In [None]:
!pip install git+https://github.com/millawell/bias-ml-dh.git#subdirectory=material/notebooks/bias_ml_dh_utils
!pip install --upgrade tqdm

In [None]:
#WEAT Word Embedding Association Tests
import torch as tr
import numpy as np
from bisect import bisect_left
import spacy
from tqdm.notebook import tqdm
import itertools
nlp = spacy.load("en_core_web_sm")
tokenizer = nlp.Defaults.create_tokenizer(nlp)
import bias_ml_dh_utils as utils
path_glove = './'

In [None]:
embedding_dim = 50
embedding_path = '{}/glove.6B/glove.6B.{}d.txt'.format(path_glove, embedding_dim)

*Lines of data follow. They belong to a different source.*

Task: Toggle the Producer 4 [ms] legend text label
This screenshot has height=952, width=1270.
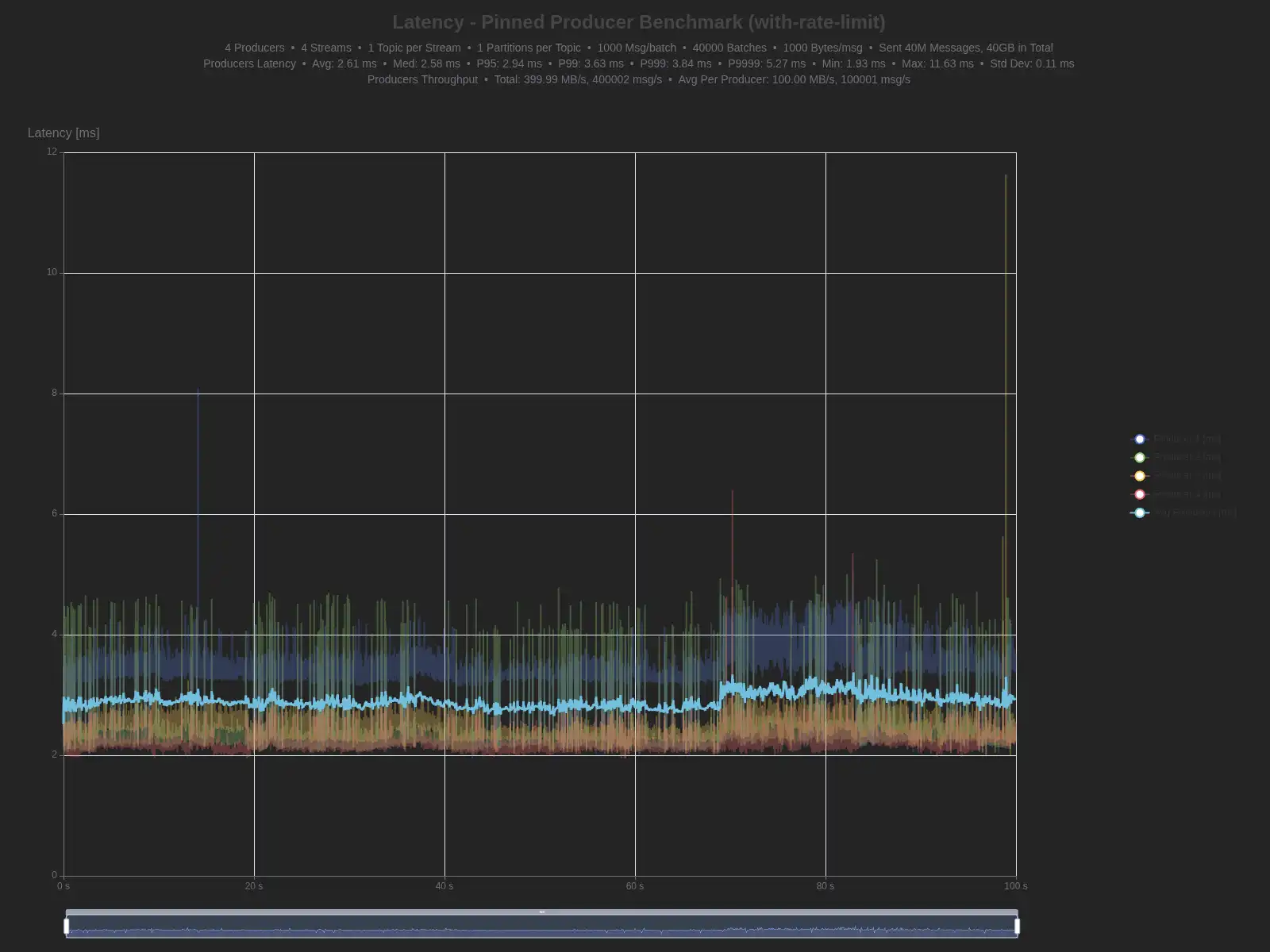Action: (1187, 494)
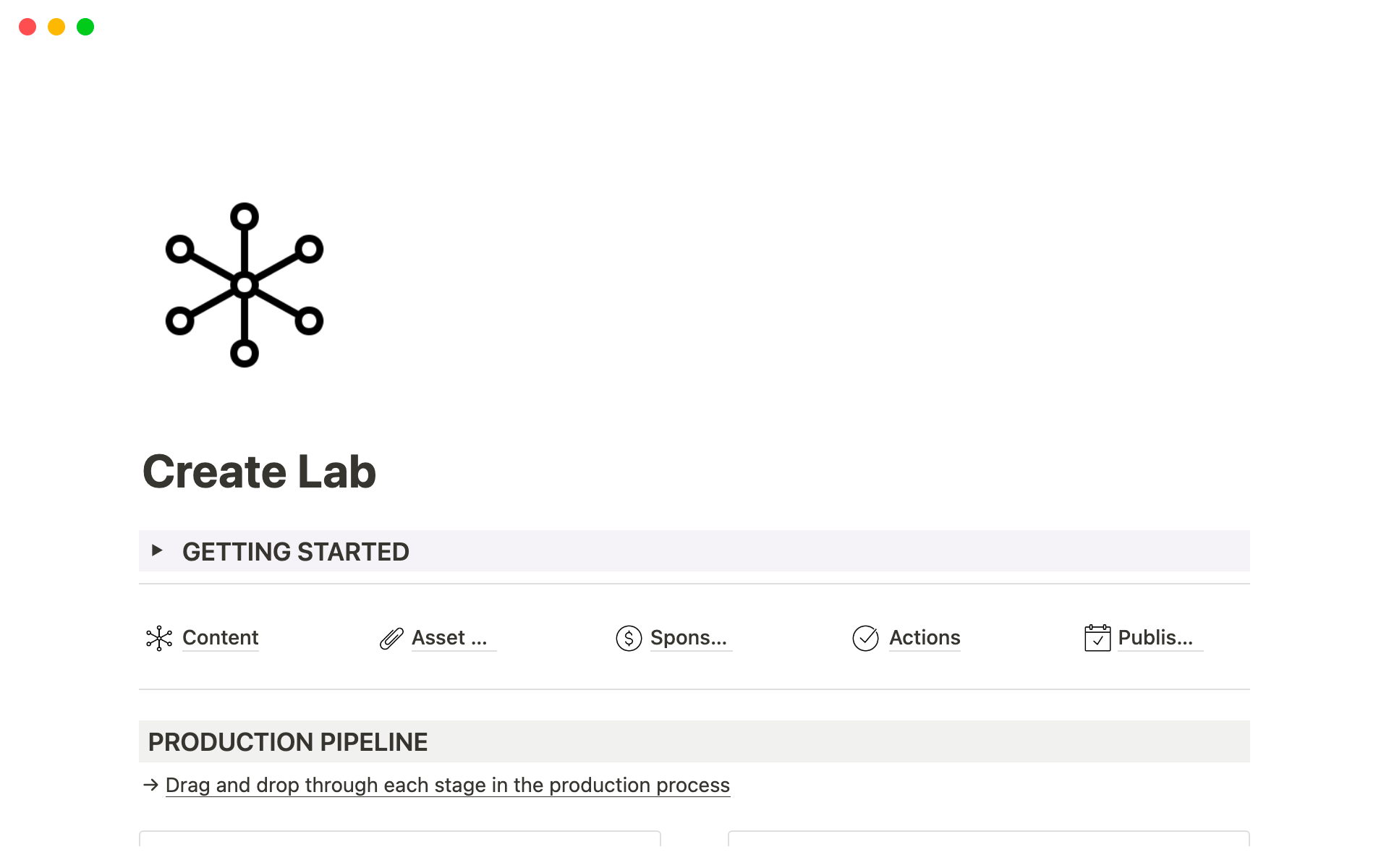This screenshot has width=1389, height=868.
Task: Click the Publish calendar icon
Action: point(1097,638)

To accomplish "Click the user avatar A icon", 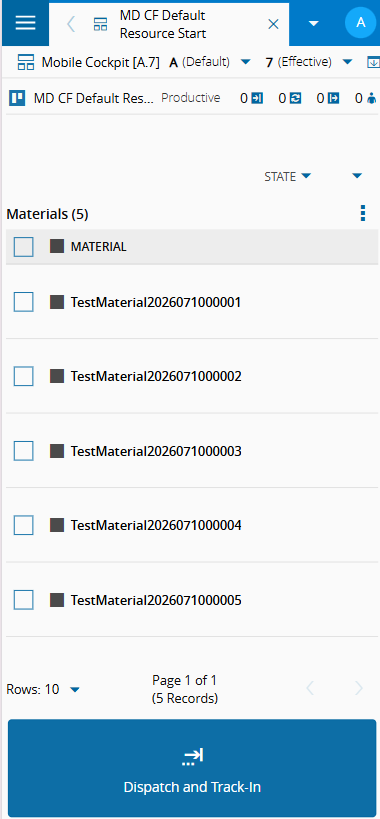I will coord(360,23).
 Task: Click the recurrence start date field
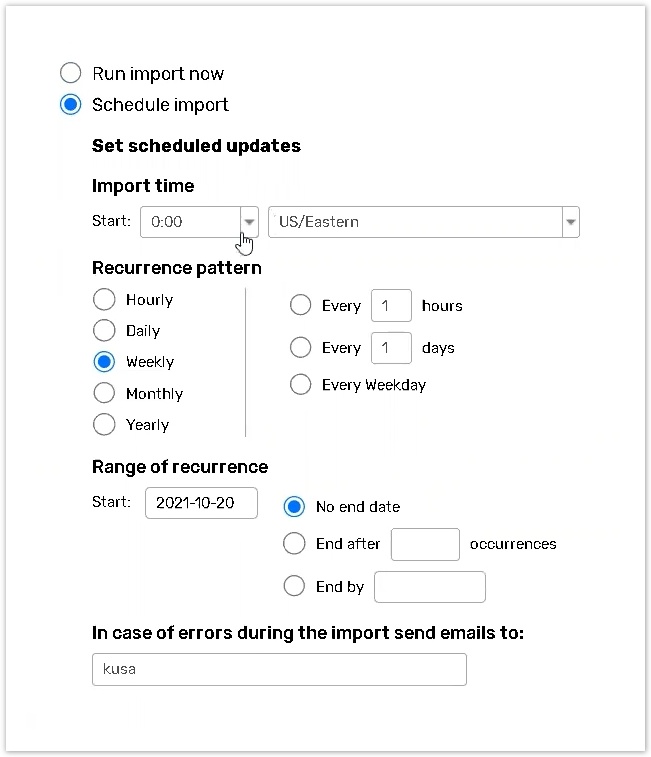(201, 503)
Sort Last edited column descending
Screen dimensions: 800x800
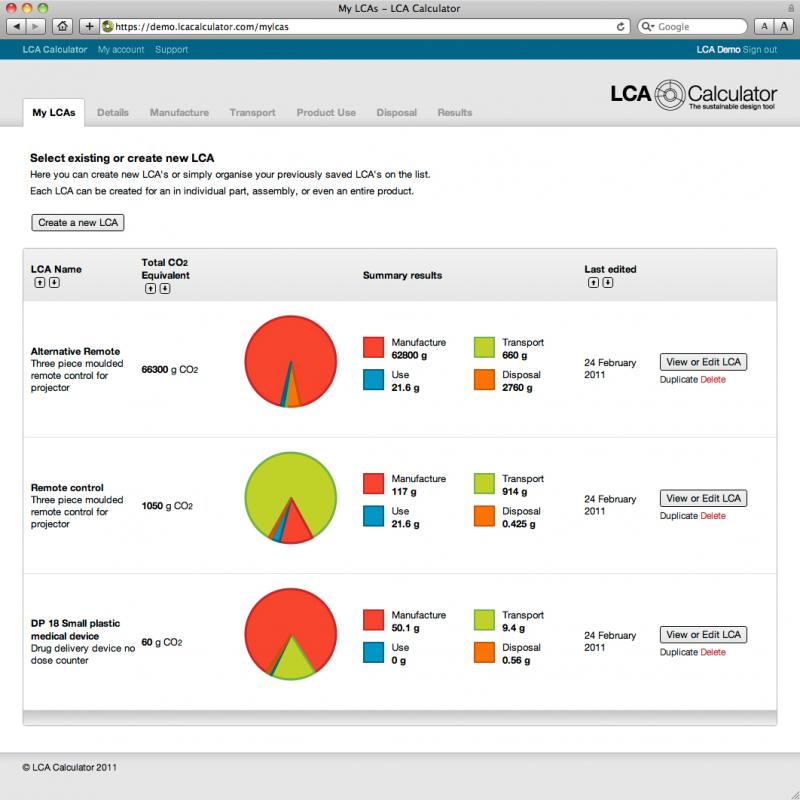coord(608,282)
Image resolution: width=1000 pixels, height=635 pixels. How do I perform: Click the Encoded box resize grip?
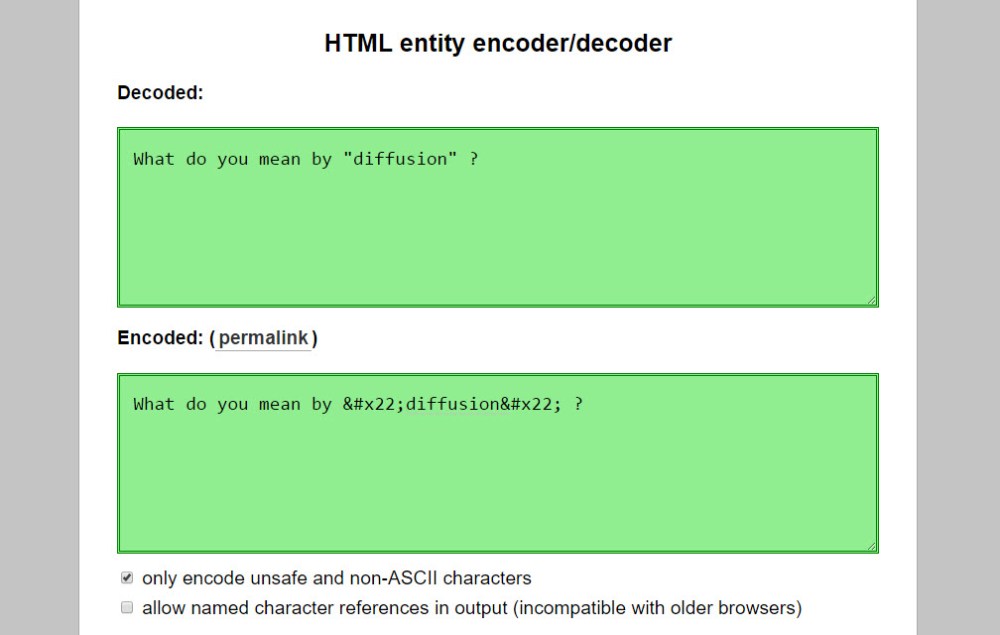(872, 546)
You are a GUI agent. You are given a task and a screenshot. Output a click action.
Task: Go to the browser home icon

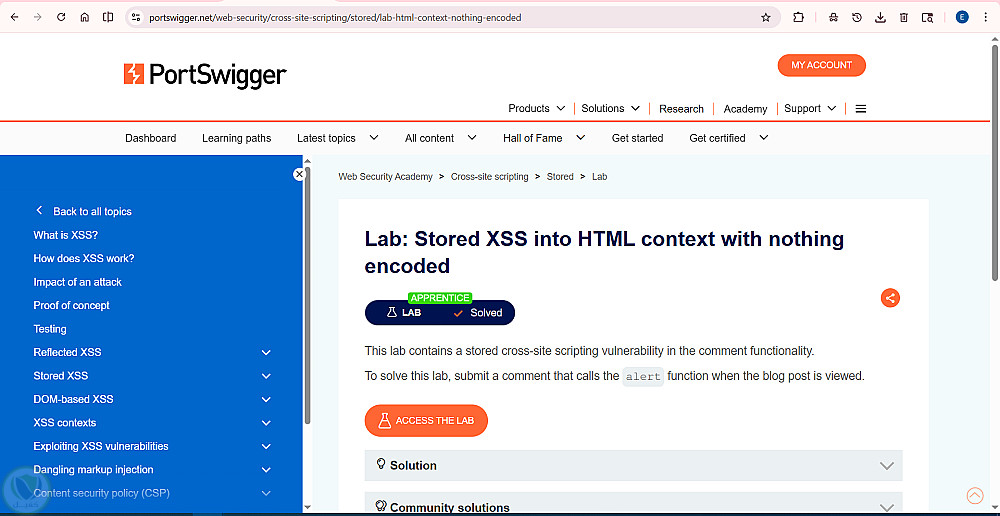coord(85,18)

vocab = utils.load_vocab(embedding_path)

embedding_matrix = utils.create_embedding_matrix(embedding_path, vocab, embedding_dim)

In [None]:
def word_attribute_association(w, A, B, vocab):
    #s(w,A,B) = mean_a cos(w,a) - mean_b cos(w,b)
    A_embed = utils.lookup_embeddings(A, vocab, embedding_matrix)
    B_embed = utils.lookup_embeddings(B, vocab, embedding_matrix)
    w_embed = utils.lookup_embeddings(w,vocab, embedding_matrix)
    
    wA = np.dot(w_embed/np.linalg.norm(w_embed, axis=1)[:,np.newaxis],
                (A_embed/np.linalg.norm(A_embed, axis=1)[:,np.newaxis]).T).sum()
    wB = np.dot(w_embed/np.linalg.norm(w_embed, axis=1)[:,np.newaxis],
                (B_embed/np.linalg.norm(B_embed, axis=1)[:,np.newaxis]).T).sum()
    
    return wA/len(A) -  wB/len(B)

def test_statistic(A,B,X,Y, vocab):
    
    wA = 0
    
    for ix in X:
        wA += word_attribute_association([ix], A, B, vocab)
        
    wB = 0
    
    for iy in Y:
        wB -= word_attribute_association([iy], A, B, vocab)
        
    return wA+wB

def calculate_pvalue(A,B,X,Y,vocab,alpha=0.05):
    
    #check out-of-vocab words
    A = list(set(A).intersection(vocab))
    B = list(set(B).intersection(vocab))
    X = list(set(X).intersection(vocab))
    Y = list(set(Y).intersection(vocab))
        
    
    test_stat_orig = test_statistic(A,B,X,Y,vocab)
    
    union = set(X+Y)
    subset_size = len(union)//2
    
    larger = 0
    total = 0
    
    for subset in tqdm(set(itertools.combinations(union, subset_size))):
        total += 1
        Xi = list(set(subset))
        Yi = list(union - set(subset))
        if test_statistic(A, B, Xi, Yi,vocab) > test_stat_orig:
            larger += 1
    if larger/float(total)<alpha:
        print("The difference between the attributes {} and {} \nfor the given target words is significant.".format(A,B))
    else:
        print("The difference between the attributes {} and {} \nfor the given target words is not significant.".format(A,B))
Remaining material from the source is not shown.